# Tarantula Growth Rates



## The Lone Gunman (Oct 14, 2009)

I’m interested in learning more about the growth rates of the following eight species:

Mexican Red Knee (Brachypelma smithi)
Big Bend Gold (Aphonopelma caniceps)
New River Rust Rump (Aphonopelma sp.)
Chaco Golden Knee (Grammostola pulcheripes)
Salmon Pink (Lasiodora parahybana)
Brazilian Black (Grammostola pulchra)
Desert Blonde (Aphonopelma chalcodes)
Curly Hair (Brachypelma albopilosum)

Can anyone with experience of rearing any of these tarantula species from spiderlings please give me an estimate on approximately how fast they are likely to grow from a 1cm leg span up to 4cm, 8cm, 12cm and their full adult sizes?

My collection currently consists of three adult female Chilean Roses, which I’ve had for around eight or nine years, a juvenile Mexican Red Knee (approx leg span 5cm), a juvenile New River Rust Rump (7cm), a Big Bend Gold spiderling (3cm) and a Brazilian Black spiderling (1.5cm). The juveniles and spiderlings have all been purchased relatively recently.

I’m interested in possibly adding one or two of the other four species I’ve mentioned to my collection, so any advice on their expected growth rates would be very much appreciated so that I can plan ahead as regards the space I am likely to need to house them in future.

Many thanks in advance for any help.


----------



## ph0bia (Feb 21, 2009)

━━━

- _Set problem 1_: Do these statements agree with the tarantula thread? For each, answer yes or no and quote the words of the thread that decide it. (a) The poster has kept three adult female Chilean Roses for around eight or nine years. (b) The Brazilian Black spiderling has a leg span of 3cm. (c) The poster wants growth estimates in order to plan the space needed to house the tarantulas later.
- _Set problem 2_: Can you print, word for word, the part of the tarantula thread that opens with the words containing "Mexican Red Knee (Brachypelma" and closes with "Hair (Brachypelma albopilosum)"?

Saved entries

━━━

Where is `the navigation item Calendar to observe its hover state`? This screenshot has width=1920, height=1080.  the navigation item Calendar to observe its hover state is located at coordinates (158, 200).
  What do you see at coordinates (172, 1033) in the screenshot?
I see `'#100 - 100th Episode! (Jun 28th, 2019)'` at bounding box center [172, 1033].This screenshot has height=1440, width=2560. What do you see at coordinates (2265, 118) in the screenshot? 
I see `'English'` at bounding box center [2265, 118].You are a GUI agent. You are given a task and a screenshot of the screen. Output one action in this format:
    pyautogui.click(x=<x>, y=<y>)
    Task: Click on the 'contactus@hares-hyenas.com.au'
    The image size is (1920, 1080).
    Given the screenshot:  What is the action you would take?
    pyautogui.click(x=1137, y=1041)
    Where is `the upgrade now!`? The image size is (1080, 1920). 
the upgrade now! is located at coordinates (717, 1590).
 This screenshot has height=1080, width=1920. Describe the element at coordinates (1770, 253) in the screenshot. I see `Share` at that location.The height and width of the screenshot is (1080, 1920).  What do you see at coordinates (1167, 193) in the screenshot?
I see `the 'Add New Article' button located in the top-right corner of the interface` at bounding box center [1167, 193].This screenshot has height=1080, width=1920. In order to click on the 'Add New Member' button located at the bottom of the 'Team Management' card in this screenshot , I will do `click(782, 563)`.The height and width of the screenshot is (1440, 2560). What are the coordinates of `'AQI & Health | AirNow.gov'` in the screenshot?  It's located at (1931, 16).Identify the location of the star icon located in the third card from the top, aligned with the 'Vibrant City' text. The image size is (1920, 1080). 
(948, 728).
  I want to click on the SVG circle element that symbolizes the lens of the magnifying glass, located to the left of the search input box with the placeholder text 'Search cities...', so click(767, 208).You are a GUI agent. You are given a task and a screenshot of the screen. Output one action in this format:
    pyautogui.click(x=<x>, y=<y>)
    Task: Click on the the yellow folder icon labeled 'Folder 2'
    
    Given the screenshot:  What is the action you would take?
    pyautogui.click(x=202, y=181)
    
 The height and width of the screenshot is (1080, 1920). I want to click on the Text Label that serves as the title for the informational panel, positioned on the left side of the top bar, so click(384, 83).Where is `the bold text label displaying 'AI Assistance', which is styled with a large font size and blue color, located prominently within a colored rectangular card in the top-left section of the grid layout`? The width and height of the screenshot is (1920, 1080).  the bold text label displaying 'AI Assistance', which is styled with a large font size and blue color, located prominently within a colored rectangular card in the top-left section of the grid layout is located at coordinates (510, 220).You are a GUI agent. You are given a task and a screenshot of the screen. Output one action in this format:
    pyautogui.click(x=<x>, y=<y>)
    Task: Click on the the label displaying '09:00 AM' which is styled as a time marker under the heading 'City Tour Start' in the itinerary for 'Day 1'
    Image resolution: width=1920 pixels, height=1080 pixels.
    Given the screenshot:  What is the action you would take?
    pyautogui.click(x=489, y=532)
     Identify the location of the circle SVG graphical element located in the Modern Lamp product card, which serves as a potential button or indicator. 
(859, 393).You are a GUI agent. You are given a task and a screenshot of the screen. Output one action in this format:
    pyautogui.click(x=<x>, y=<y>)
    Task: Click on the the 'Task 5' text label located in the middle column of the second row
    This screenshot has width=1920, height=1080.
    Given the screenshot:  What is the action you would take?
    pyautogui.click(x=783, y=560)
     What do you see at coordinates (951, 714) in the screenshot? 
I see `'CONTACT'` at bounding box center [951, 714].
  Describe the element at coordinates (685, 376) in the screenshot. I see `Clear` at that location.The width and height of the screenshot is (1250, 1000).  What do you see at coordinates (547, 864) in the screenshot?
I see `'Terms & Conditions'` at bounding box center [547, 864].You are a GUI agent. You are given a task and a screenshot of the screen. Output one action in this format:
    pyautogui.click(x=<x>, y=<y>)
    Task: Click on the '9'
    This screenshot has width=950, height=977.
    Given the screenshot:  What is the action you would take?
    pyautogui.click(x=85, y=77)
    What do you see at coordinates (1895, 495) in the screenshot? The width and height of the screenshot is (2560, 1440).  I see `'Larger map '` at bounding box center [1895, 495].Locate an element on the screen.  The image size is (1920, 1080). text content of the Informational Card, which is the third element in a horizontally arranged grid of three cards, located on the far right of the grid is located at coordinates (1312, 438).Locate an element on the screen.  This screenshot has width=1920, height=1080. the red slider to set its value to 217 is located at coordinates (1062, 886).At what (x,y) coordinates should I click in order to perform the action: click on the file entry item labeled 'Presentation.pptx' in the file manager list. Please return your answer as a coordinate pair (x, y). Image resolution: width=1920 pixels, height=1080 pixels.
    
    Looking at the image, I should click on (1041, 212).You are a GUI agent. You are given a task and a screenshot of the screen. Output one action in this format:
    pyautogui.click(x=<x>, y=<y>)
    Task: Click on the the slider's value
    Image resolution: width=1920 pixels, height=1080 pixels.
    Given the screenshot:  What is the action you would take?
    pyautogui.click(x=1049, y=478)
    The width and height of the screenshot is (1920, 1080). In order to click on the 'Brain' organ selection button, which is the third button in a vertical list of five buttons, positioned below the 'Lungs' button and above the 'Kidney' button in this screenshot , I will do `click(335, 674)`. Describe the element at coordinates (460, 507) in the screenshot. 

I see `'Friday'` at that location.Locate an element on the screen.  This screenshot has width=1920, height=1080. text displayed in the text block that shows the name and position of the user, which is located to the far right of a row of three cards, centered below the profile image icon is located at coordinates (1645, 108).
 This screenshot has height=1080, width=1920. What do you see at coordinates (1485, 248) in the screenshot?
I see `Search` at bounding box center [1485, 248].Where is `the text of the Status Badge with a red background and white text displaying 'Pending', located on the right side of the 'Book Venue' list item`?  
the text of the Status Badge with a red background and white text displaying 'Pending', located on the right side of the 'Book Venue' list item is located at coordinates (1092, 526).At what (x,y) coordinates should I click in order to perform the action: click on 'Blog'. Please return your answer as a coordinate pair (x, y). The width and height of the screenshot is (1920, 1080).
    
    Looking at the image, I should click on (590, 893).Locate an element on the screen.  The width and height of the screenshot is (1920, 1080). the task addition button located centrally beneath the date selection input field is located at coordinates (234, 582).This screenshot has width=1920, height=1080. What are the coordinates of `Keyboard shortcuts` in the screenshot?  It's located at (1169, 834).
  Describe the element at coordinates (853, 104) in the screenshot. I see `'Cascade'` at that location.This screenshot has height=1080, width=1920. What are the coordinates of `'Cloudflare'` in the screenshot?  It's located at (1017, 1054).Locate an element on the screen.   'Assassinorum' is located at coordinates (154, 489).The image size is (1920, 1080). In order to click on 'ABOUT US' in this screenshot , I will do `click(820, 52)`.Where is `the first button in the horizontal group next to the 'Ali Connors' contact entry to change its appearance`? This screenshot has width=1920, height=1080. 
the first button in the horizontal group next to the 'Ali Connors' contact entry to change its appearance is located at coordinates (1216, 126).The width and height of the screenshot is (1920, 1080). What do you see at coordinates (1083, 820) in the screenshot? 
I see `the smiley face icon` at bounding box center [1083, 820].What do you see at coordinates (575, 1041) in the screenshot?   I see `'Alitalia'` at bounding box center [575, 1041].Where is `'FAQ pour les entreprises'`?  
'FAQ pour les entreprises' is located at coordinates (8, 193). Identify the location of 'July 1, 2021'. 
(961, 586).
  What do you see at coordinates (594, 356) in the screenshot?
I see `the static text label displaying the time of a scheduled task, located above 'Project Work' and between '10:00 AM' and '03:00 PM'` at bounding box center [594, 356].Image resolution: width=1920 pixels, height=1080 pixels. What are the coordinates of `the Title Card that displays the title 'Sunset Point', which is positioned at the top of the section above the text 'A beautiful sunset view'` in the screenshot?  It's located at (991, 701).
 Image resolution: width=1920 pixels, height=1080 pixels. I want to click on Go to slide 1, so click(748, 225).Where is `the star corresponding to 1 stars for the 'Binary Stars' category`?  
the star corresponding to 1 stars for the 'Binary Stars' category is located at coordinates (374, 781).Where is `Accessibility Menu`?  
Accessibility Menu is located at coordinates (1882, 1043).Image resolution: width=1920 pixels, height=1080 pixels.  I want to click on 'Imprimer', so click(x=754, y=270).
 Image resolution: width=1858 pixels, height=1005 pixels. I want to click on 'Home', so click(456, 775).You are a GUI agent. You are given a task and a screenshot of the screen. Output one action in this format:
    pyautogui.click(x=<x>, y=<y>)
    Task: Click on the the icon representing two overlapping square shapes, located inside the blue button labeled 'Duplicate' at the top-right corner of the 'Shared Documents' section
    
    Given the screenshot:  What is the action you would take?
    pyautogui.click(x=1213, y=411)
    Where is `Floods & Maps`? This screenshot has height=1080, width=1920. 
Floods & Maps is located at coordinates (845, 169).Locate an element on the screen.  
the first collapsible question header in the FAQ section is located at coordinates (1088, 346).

━━━

- _Full answer 1_:
(a) Yes: "three adult female Chilean Roses, which I’ve had for around eight or nine years"
(b) No: "a Brazilian Black spiderling (1.5cm)"
(c) Yes: "so that I can plan ahead as regards the space I am likely to need to house them in future"

- _Full answer 2_:
Mexican Red Knee (Brachypelma smithi)
Big Bend Gold (Aphonopelma caniceps)
New River Rust Rump (Aphonopelma sp.)
Chaco Golden Knee (Grammostola pulcheripes)
Salmon Pink (Lasiodora parahybana)
Brazilian Black (Grammostola pulchra)
Desert Blonde (Aphonopelma chalcodes)
Curly Hair (Brachypelma albopilosum)